### TEXTAUSZUG:
Nach Umstieg in Toulon ging es an der Cote d´Azur landschaftlich schön in Richtung Nizza. Man muss schon sagen, eine sehr schöne Ecke da unten. Einen kleinen Geschmacksschock gab es auch noch, ganz Marseille war mit Werbung für ein Himbeer-Bier zu gehangen, wie der konsumorientierte Bürger so ist, ließ man sich verleiten. So was sauer-chemisch-schmeckendes hatten wir noch nie gefunden und so waren wir in Nizza froh etwas davon abtreten zu können. Im Zug sorgte ein stark alkoholisierter polnischer Picknick-Fan für Unterhaltung, auch Gespräche zwischen schottischen Nordirland-Fans (das schottisch versteht man ja kaum) und einem Putin-Freund sorgten für viele Informationen.



Angekommen in Nizza bahnten wir uns den Weg durch die Stadt, für die Panini-Sucht nochwas im Automaten eingekauft, einen Trinker-Park durchlaufen und schon waren wir an der Strandpromenade. Dort lagen die Damen wie auf dem Präsentierteller in der prallen Sonne. An dieser Promenade verunglückte in der Nacht leider noch ein Nordire tödlich. Zu diesem Zeitpunkt war die Stimmung natürlich noch bestens, die Fanmeile war in fester Hand der Green and White Army.





Nach einem kleinen Spaziergang trafen wir die andere Reisegruppe, die ihr Hostel am Hafen bereits bezogen hatte. Gemeinsam bestritten wir den Weg zum Stadion. Bei tropischen Temperaturen fuhren wir mit einem überfüllten Bus zum Stadion. Meine Kamera machte noch einen Abflug, aber ich wollte ja eh mal eine Neue. Im Bus durften wir einem Gesangsduell zwischen Polen und Nordirland beiwohnen. Dazwischen wir immer irgendwelche Suffniks die deutsche Lieder anstimmten. Das Liedgut der Ulster Boys wusste sehr zu überzeugen, während die polnischen Schlachtrufe in der kleinen Masse nicht wirklich überzeugten.

### AUFGABEN:
(a) Schreiben Sie aus dem Reisebericht den Abschnitt von „Angekommen in Nizza“ bis einschließlich „and White Army.“ wortgetreu ab.
(b) Beantworten Sie die folgenden Fragen zum Reisebericht:
(i) In welcher Stadt stieg die Gruppe um?
(ii) Wofür wurde in ganz Marseille geworben?
(iii) Womit fuhr die Gruppe zum Stadion?
(c) Führen Sie den Reisebericht über die Fahrt nach Nizza im Anschluss an seinen letzten Satz weiter.

Auszug aus einem Datensatz

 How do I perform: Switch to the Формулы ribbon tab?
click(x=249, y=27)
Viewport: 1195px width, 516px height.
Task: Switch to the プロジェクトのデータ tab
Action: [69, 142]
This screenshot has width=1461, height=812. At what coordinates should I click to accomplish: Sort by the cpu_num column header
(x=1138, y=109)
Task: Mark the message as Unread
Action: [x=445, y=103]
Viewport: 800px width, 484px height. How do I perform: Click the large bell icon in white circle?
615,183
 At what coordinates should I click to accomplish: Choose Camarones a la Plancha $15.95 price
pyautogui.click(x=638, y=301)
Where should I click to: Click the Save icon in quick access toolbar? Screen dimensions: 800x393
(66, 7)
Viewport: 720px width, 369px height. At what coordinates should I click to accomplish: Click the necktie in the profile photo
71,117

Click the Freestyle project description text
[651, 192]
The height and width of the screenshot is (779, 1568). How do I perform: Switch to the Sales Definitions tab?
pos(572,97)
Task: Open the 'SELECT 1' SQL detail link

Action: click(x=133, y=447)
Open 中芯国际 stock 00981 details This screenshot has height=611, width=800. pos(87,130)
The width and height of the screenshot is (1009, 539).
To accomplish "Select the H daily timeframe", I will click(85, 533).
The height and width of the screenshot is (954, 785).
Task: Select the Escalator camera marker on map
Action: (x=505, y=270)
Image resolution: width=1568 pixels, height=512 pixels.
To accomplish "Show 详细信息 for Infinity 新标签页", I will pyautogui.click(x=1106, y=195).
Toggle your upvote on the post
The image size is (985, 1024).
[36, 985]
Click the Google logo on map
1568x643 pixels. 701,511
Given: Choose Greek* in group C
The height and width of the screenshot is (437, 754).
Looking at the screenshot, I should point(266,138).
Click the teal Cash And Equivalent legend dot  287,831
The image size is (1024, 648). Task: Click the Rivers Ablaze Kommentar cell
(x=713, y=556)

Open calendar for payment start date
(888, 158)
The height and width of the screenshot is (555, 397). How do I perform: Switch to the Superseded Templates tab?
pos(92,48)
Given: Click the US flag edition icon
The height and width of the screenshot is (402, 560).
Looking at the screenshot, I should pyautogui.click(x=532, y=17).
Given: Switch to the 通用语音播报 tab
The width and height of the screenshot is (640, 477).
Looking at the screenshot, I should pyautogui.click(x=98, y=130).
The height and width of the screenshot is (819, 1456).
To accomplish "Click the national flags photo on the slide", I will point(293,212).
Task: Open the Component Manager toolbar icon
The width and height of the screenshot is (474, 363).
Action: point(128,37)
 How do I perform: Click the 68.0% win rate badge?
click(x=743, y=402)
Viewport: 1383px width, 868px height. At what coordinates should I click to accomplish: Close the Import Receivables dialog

### LÖSUNGEN:
(a)
Angekommen in Nizza bahnten wir uns den Weg durch die Stadt, für die Panini-Sucht nochwas im Automaten eingekauft, einen Trinker-Park durchlaufen und schon waren wir an der Strandpromenade. Dort lagen die Damen wie auf dem Präsentierteller in der prallen Sonne. An dieser Promenade verunglückte in der Nacht leider noch ein Nordire tödlich. Zu diesem Zeitpunkt war die Stimmung natürlich noch bestens, die Fanmeile war in fester Hand der Green and White Army.

(b)
(i) In Toulon.
(ii) Für ein Himbeer-Bier.
(iii) Mit einem überfüllten Bus.

(c)
Angekommen am Halt der Shuttle-Busse dann das böse erwachen. Die kleine Allianz Arena an der Riviera (optisch auch sehr ähnlich) war noch knappe 2-3 km entfernt also schob man sich mitsamt der Menschenmenge in Richtung Stadion. Der Dynamische war dann auch nicht mehr so glücklich darüber und feuerte seine Krücke einfach mal durch die Botanik. Am Stadion hieß es dann sich zu trennen. Reisgruppe K bog ab, wir duften noch weite um das Stadion herum. Die wieder nicht so drastischen Einlasskontrollen überwunden und schon standen wir vor dem Stadion.





Dank fehlender Verpflegungsmöglichkeiten auf dem Gewaltmarsch könnten wir uns ein überteuertes Wasser und nahmen frühzeitig auf unseren Plätzen Platz. Die Nordiren spulten schon zeitig ihr Gesangsprogramm ab. Und da ist bei weitem nicht nur das gehypte "Will Grigg´s on fire". Auch Kyle Lafferty und Conor Washington sowie einige andere mehr haben eigene Gesänge. Bei "Sweet Caroline" eskalierte die Bude und die GAWA leckte insgesamt eine flotte Sohle auf das EM-Parkett.







Es ist natürlich eine absolute Geschmacksfrage, Polen hatte mit seinen Schlachtrufen Lautstärkenvorteile, mich reißt das aber nicht so vom Hocker, da fehlten noch einige Dezibel um mich erschüttern zu lassen. Allgemein vermisste man auf polnischer Seite den engeren Aktivistenkreis, viele Picknick-Fans. Einzig in der VIP-Loge wurde ein absoluter Brecher ausfindig gemacht.






Wie gewohnt kurz zum Spiel: Das polnische Team klar besser, die Iren wirkten sehr limitiert. Allerdings dauerte es bis zur 51.Minute, dass Herr Milik sich erbarmte und das Siegtor erzielte. Der Herr Lewandowski blieb sehr blas. Gegen Ende kamen die Briten noch 2-3 mal gefährlich durch, speziell nach einem schnell ausgeführten Freistoß verzogen sie kläglich. Nach der Partie hätte ich nie damit gerechnet, dass Nordirland im Achtelfinale steht. Denn das Spiel zog sich wie Kaugummi und meine Augen fielen in Minute 75 der Schwerkraft und dem Wetter zum Opfer. Das ist mir auch noch
nie passiert ...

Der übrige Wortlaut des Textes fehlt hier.